Jakarta (ANTARA News) - Direktur Eksekutif "Center for Indonesia Reform" (CIR) Drs Sapto Waluyo, MSc berpendapat, DPR-RI perlu segera membentuk panitia khusus (Pansus) untuk memeriksa kinerja detasemen khusus (Densus) 88 Polri yang awal pekan ini menangkap Abu Bakar Ba`asyir.

"Selama ini terjadi distorsi dalam penegakan hukum. Presiden menyatakan terkejut dengan penangkapan Abu Bakar Ba`asyir padahal Densus 88 berada di bawah kendali Polri, dan Kapolri bertanggung jawab langsung kepada presiden. Jadi Densus bekerja untuk siapa?," katanya di Jakarta, Selasa.

CIR merupakan lembaga kajian strategi dan kebijakan, serta rujukan informasi untuk masalah ekonomi, politik, sosial-budaya, sains-teknologi, hukum dan hak asasi manusia (HAM). Lembaga ini didirikan pada 30 November 2001.

Menurut Sapto Waluyo, sepanjang 2003-2009, Densus 88 telah menangkap sebanyak 500-an orang yang dituduh terlibat dalam tindak terorisme. Sebanyak 40 orang antaranya tertembak mati.

Sepanjang Januari - Mei 2010 saja, Polri telah menangkap sebanyak 58 tersangka, dan 13 di antaranya tewas, katanya.
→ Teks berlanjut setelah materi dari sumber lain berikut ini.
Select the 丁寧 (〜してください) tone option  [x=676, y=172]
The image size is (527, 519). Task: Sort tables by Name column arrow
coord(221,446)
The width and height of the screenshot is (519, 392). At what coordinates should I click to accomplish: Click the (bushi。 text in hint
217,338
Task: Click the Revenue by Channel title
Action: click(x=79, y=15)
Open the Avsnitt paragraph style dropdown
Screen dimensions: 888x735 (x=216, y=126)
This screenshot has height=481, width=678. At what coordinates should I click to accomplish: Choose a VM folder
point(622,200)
Menurut dia, hasil Pansus DPR itu akan berguna buat masyarakat sekaligus menjadi masukan awal bagi Badan Nasional Penanggulangan Terorisme yang baru terbentuk," kata penulis buku "Kontra Terorisme: Dilema Indonesia di Masa Transisi" (2009) ini

Penangkapan Abu Bakar Baasyir, mantan Amir Majelis Mujahidin Indonesia yang kini Amir Jamaah Anshorut Tauhid, ini dilakukan Densus 88 di daerah Banjar, Ciamis, Jawa Barat, Senin (9/8) pukul 08.15 WIB.
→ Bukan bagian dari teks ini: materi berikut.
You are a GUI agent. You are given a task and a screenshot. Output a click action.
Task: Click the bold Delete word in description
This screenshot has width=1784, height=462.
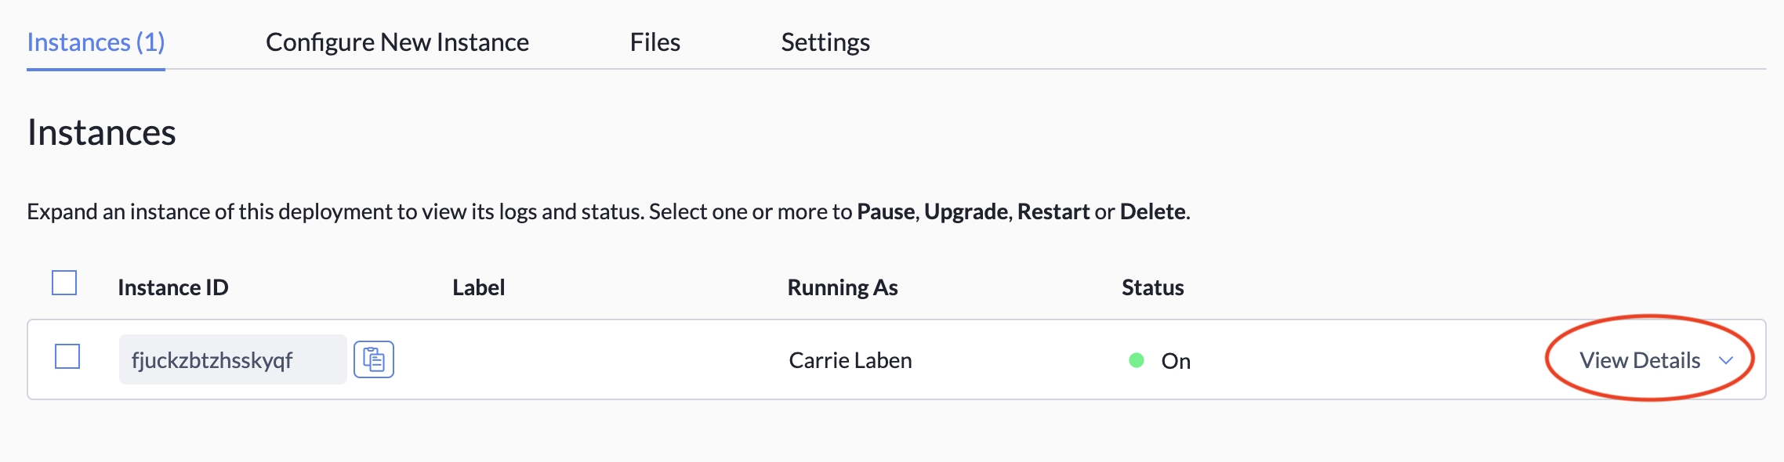tap(1152, 211)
Pendiri Pondon Pesantren Ngruki, Solo, itu ditangkap bersama lima orang lainnya.

Polisi menduga Baasyir terkait dengan pelatihan militer jaringan teroris di Aceh Besar karena menunjuk Dulmatin sebagai pemimpin latihan dan menerima laporan rutin seputar kegiatan di Aceh itu.


Harus dibuktikan

Sementara itu, Sekretaris Jenderal Konferensi Cendekiawan Islam Internasional (ICIS) KH Hasyim Muzadi menyatakan, penangkapan Abu Bakar Baasyir dengan tuduhan memiliki kaitan dengan pelaku terorisme, harus dibuktikan.
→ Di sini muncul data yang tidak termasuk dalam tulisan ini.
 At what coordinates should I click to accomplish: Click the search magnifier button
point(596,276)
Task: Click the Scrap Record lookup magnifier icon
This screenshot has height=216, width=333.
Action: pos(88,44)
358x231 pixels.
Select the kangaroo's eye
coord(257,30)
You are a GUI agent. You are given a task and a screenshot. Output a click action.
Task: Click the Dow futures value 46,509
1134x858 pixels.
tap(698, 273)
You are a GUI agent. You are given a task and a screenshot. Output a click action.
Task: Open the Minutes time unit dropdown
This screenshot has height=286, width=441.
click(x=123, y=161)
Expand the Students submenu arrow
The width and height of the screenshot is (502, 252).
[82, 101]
"Perlu pembuktian kalau Baasyir salah, jangan sekadar sangkaan," kata mantan Ketua Umum Pengurus Besar Nahdlatul Ulama (PBNU) itu usai pertemuan tokoh lintas agama di kantor sekretariat ICIS di Jakarta.

Menjawab pertanyaan wartawan, Hasyim mengatakan, ia tidak bermaksud meragukan polisi, namun masyarakat ingin tahu apa yang sebenarnya terjadi.

"Yang punya datanya kan polisi. Jadi, ya, buktikan saja," katanya.

Terkait dengan ancaman terorisme di Indonesia, Hasyim mengatakan, diperlukan penanganan yang komprehensif dan sistematis untuk menghilangkannya.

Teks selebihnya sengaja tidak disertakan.